Legal Aid, Sentencing and Punishment of Offenders Act 2012 Section 144 : Offence of squatting in a residential building. The new law makes it a crime where:
  • You trespass in a residential building, and
  • You entered the building as a trespasser (rather than e.g. by invitation), and
  • You know or ‘ought to know’ that you are a trespasser, and
  • You are living in the building or intend to live there (for any length of time)

It is not a crime to remain in a building after the end of a lease or licence, even if you leave and re-enter the building. The law only applies to ‘residential buildings.’ A building is “residential” if it is designed or adapted, before the time of entry, for use as a place to live – in other words if commercial premises are squatted and turned into residential premises by the squatter, the law won’t apply. Its still legal to squat empty unused commercial buldings,eg :factories,shops,churches,community centres,warehouses,pubs,land for eco villages,etc.derelict/unused space.

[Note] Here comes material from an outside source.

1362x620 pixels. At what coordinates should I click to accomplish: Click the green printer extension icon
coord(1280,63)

Penalty: If convicted of this offence by the court, the maximum penalty is Imprisonment for 51 weeks Or a fine not more than £5,000 Or both a fine and imprisonment

Police powers: Police can enter and search squatted premises to arrest a person for squatting.

Other things:

  • Building” includes any structure or part of a structure, including a temporary or moveable structure
  • The fact that you got title to the building from a trespasser, or have permission to be in the building from a trespasser, does not mean you are not a trespasser.

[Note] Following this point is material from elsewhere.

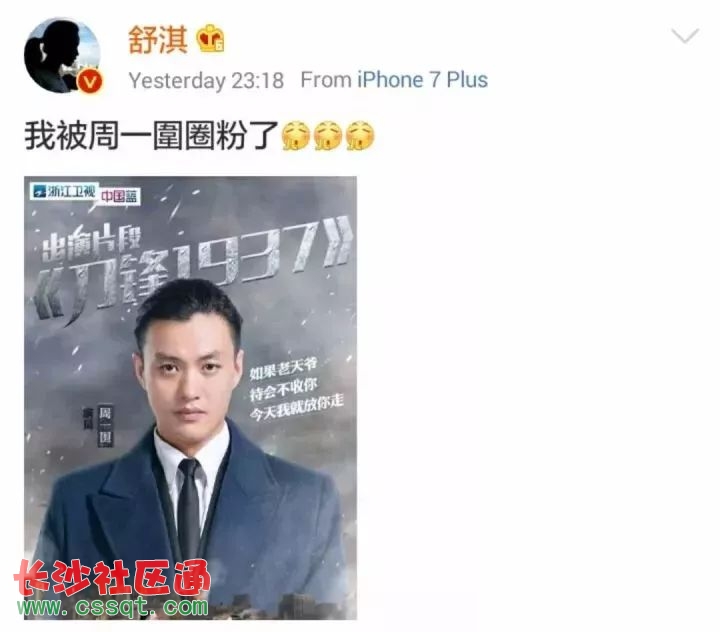Tap the Yesterday 23:18 timestamp
The height and width of the screenshot is (632, 720).
point(206,80)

However, there have been a number of successful political occupations of residential buildings in the past few years. These have involved people who do not “live, or intent to live” in the property, but are holding it to make a political statement. They include:

Once In a Building

Putting up section 6 notices is an essential tool for preventing landlords, the police, security and others breaking in to kick you out. Be aware that section 6 notices have been updated since the new law, s144 LASPOA (2012), relating to squatting in residential properties. Remember to have someone in occupation at all times, or you will lose the building; it is best practice to have at least two people in the building in case anything goes wrong.

Contact With the Police –

Inform the police to read the Section 6 notice on the door, and tell them: “This is a civil matter and not a criminal act. The matter needs to be taken up by the landlord.” Most of the time, they will leave if they can’t get in, and log it as a civil complaint.

Electricity – get your own electricity account with an electricity company, saying that you have just moved in and would like to change supplier. Record the readings of the electricity and the gas meters, and keep any correspondence from the new supplier. Keep this information handy, and use it as proof if the police accuse you of extracting electricity (which gives them the right to break into the building and make arrests).

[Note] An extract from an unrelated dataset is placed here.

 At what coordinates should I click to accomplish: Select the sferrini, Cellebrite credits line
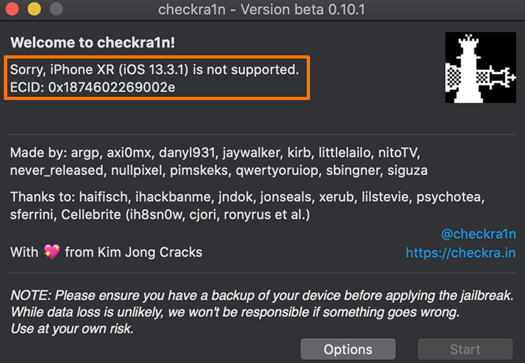pyautogui.click(x=160, y=215)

Residential – gather any proof you can that the building is commercial (eg council tax status, land registry, local history) and have this printed out and ready. If the residential building has been occupied as a political protest, then explain this to the police at the door (plus a banner outside doesn’t hurt).

Charges used by the police against squatters, include: Criminal Damage & Burglary – make sure there are no obvious marks, or debris, of damage to the building made by previous occupants; make sure not to be caught carrying any tools in the vicinity of the building.

If you are arrested:
  • Contact ASS and SLN for a list of Recommended Lawyers;
  • Make a “No Comment” interview;
  • Get word back to your crew, who will support you from the outside.

Contact with the Landlord or their Agents

At some point, the landlord will make contact, either in person, or through an agent. Once they know you are squatting the building, they may:

1] Demand you leave the building – tell them: “You will need to get a valid possession order from the county court”.

2] Attempt to negotiate – try to come to a deal to stay as long as possible; highlight the positives about letting you stay. Don’t enter into anything that jeoprodises your autonomy and independence, as in Ryan Gigg’s Manchester hotel.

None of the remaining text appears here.